À chacun son style. Après le coup d’envoi du processus de concertation nationale initié par le Conseil œcuménique des Églises chrétiennes (FFKM), les acteurs politiques commencent eux aussi à se mobiliser. Certains, parmi les grosses écuries de la sphère politique, ont même entamé leurs activités de terrain depuis plusieurs mois. Avec l’annonce d’une première échéance électorale pour juillet 2027 et l’arrivée, en mai, des résolutions de la concertation nationale, les partis politiques sont d’autant plus sur le qui-vive.
Du côté des grosses pointures, le premier à avoir monté au créneau est le « Tiako I Madagasikara » (TIM) de l’ancien président Marc Ravalomanana. Visites et tournées dans les régions, mobilisation de la base politique : le parti multiplie les initiatives. Son influence s’étend même à certains maillons de la chaîne administrative, notamment au niveau des fokontany, où plusieurs centaines de chefs fokontany à travers le pays ont été remplacés. Certains de leurs remplaçants seraient issus du parti de « Dada ».
Les oranges sont également toujours présents. Malgré l’absence de leur chef de file, l’ancien président Andry Rajoelina, ils demeurent jusqu’ici la principale force d’opposition au régime de la refondation. Le dernier coup d’éclat du chef de l’opposition parlementaire, Philobert Milavonjy, qui s’est affiché en « réconciliation » avec le président Mickael Randrianirina à Ambovombe, dans l’Androy, n’a fait que renforcer la visibilité du « Tanora Malagasy Vonona » (TGV) dans le clivage politique actuel.
Le « Hery Vaovao ho an’i Madagasikara » (HVM) de l’ancien président Hery Rajaonarimampianina et l’« Antoko Revolisionera Malagasy » (AREMA) de feu l’amiral Didier Ratsiraka semblent, en revanche, davantage en retrait par rapport à leurs deux traditionnels rivaux.
Surprenant
Pour les partis politiques de la nouvelle école, les préparatifs sont également de mise.
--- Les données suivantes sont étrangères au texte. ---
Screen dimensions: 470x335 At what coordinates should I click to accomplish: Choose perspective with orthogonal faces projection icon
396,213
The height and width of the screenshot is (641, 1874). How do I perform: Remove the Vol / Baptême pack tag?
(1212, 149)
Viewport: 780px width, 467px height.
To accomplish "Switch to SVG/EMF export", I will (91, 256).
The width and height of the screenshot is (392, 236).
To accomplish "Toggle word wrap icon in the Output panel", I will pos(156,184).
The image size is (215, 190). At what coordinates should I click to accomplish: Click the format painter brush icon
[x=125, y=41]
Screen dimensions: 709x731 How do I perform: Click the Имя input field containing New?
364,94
Pour les dirigeants actuels, même s’il n’existe pas encore de structure politique concrète, les récents déplacements du colonel Michael Randrianirina à l’étranger et dans les régions pourraient peser dans la balance s’il décidait, le moment venu, de briguer sa propre succession. Jusqu’ici, le chef de la Refondation n’a donné aucun signe clair sur sa position concernant la prochaine élection présidentielle. L’hypothèse d’une candidature ne peut toutefois pas être totalement écartée.
D’autres partis, beaucoup moins médiatisés que ceux déjà cités, placent également leurs pions, discrètement ou ouvertement, sur l’échiquier politique national. Le Rassemblement des citoyens responsables (RCR) de Laza Razafiarison et l’Otrikafo d’Elia Rabevahiny en sont deux exemples. Le premier multiplie les sorties médiatiques sur les plateaux de télévision et dans les studios de presse. Le second continue de jouer son rôle de défenseur des populations autochtones face au projet Varamada, anciennement connu sous le nom de Base Toliara.
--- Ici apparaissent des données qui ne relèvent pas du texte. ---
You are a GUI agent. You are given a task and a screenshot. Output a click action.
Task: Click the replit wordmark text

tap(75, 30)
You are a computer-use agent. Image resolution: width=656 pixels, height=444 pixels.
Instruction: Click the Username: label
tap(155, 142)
Les tout nouveaux partis sont eux aussi présents et semblent prêts à en découdre sur l’arène politique. L’exemple le plus frappant reste celui du Réveil patriotique pour Madagascar uni (RPMU). Appuyé par les « amis de la Russie » et, selon certaines affirmations, peut-être même par le Kremlin, le parti a déjà commencé à mobiliser ses troupes. Des ateliers thématiques et des formations destinés aux staffs et aux membres dirigeants ont notamment été organisés dans plusieurs villes du pays.
La stratégie du parti « Kintana » est, elle, plus surprenante encore. Loin des plateaux de télévision, la formation a choisi de porter son action devant la Haute Cour constitutionnelle (HCC), en demandant la dissolution de l’Assemblée nationale. Une revendication déjà formulée par une partie de la population, mais rejetée par la HCC. Malgré ce rejet, cette démarche a permis au parti de gagner en visibilité.
Finalement, chacun choisit sa méthode et sa stratégie. Mais pour se préparer à des échéances électorales qui restent encore incertaines, les partis politiques malgaches semblent déjà explorer toutes les voies possibles.